Their current portfolio consists of: Bighorn Meadows in Radium
Hot Springs; Harrison Beach Hotel in Harrison Hot Springs; Moutcha Bay Resort
in Nootka Sound on the west coast of Vancouver Island, approximately
70 km north of Tofino; Nootka Sound Resort; Newton Cove Resort, also on
the west coast of Vancouver Island; Sooke Harbour Resort and Marina just east
of Victoria; Sooke Point Ocean Cottage Resort; and Sunrise Ridge Waterfront
Resort on the east coast of Vancouver Island, about 40 km northwest of Nanaimo.
Over the past few years, the company has faced some challenges.
As is the case in other parts of B.C., the top challenge is the availability of
front-line labour. Housekeepers, servers and front desk staff get more
difficult to find each year. Between the Municipal & Regional District Tax
(MRDT) and the increase in the minimum wage, labour costs have risen about 10
per cent a year over the past three years.
Airbnb and VRBO have also had an impact. On the one hand, affordable
housing for staff is more scarce. Vacation property owners are also willing to
pay $25 to $30 per hour to get their properties cleaned, meaning hotels face
stiff competition for housekeepers.
The political unrest between Alberta and B.C. means B.C.
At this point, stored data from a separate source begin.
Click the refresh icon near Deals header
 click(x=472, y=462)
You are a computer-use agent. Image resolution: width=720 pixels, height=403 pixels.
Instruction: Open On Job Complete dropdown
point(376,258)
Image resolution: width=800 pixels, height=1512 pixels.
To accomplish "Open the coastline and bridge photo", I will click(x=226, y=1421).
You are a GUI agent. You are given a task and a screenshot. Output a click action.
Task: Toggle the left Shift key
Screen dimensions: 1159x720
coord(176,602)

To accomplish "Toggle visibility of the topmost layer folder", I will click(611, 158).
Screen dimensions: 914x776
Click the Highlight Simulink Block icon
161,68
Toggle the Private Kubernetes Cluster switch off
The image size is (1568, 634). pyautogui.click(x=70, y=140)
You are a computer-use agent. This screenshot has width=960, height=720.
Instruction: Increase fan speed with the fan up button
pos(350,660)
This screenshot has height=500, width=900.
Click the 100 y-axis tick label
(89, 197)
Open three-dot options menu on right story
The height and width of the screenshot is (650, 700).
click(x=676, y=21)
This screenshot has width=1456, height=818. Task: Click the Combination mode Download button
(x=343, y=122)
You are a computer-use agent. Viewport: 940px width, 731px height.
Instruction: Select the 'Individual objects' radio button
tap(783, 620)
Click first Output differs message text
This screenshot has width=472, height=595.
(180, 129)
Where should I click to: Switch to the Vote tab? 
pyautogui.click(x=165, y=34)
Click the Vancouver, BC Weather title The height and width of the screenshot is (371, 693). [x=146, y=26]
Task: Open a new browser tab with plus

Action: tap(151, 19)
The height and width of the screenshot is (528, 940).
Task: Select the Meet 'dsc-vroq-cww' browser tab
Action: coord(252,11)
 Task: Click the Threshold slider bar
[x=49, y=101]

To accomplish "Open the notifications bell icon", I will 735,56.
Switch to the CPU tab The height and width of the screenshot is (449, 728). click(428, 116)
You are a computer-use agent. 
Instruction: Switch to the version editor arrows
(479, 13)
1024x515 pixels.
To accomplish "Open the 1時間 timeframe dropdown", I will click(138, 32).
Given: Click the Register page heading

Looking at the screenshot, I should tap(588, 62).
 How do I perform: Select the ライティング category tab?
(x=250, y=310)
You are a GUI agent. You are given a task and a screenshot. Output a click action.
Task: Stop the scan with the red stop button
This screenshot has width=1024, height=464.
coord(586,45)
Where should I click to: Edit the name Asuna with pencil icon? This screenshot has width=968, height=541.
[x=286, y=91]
properties miss out on oil and gas corporate travel, regardless of the
political views of the resort operators. And provincial restrictions on fishing
have affected some of the properties as well.
“Regardless of the challenges and economic hiccups, our
company continues to show year-over-year improvements almost without exception
over the properties we manage,” said Anderson.
Focus on culture
True Key counters these problems with a focus on employee
culture. They were recently honoured with the Tourism Vancouver Island's Employer of the Year award, sponsored
by accounting firm MNP, which recognizes tourism businesses that exemplify best
practices in all areas of operations and human resource management. The winner
of this award is chosen based on the quality of the workplace and work
atmosphere, as well as leadership in recruitment, performance management, and
“We've done quite a bit on the corporate culture
side,” said Anderson. “While it's critical to deliver exceptional
experiences to our guests, we also deliver exceptional experiences for our team
members, because they provide the services we need on a daily basis. We also
invest in education and professional development for team members, from
learning excel to taking safety courses or professional courses toward a degree
in accounting. Our view is that for us to cover costs, the only caveat is that
it is a win/win that benefits the employee and is applicable to the service
they are providing.”
They have also developed some innovative marketing and sales
strategies, diversifying the clientele. What started as a rubber-tire leisure
market now encompasses a much broader clientele. True Key has worked with
wholesale companies to attract international guests from the U.S. and overseas.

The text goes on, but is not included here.